● **WHAT THE TASK ASKS**
Count how many lines in the rows below contain the string "height", matching case exactly. Reply with the number only.

● **MATERIAL PROVIDED**

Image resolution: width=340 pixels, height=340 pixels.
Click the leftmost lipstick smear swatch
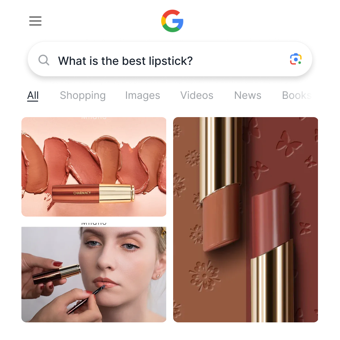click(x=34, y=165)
==
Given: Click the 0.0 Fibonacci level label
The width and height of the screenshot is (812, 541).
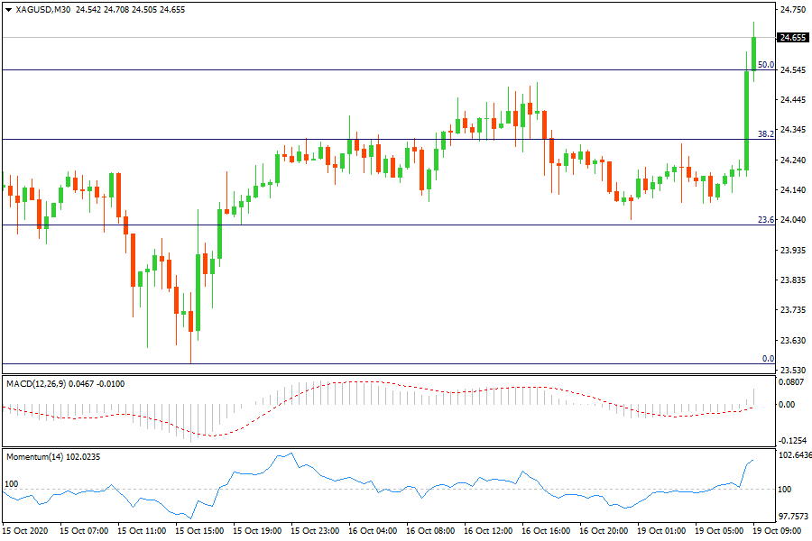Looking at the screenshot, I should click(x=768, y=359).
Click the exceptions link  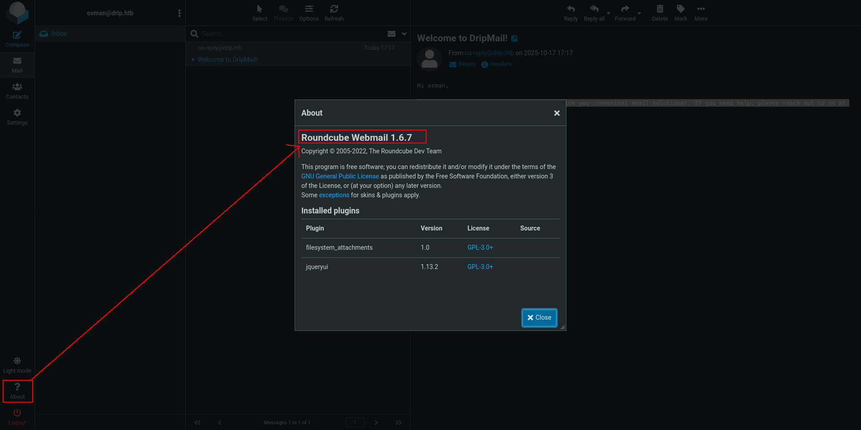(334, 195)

● **PROBLEM SOLUTION**
2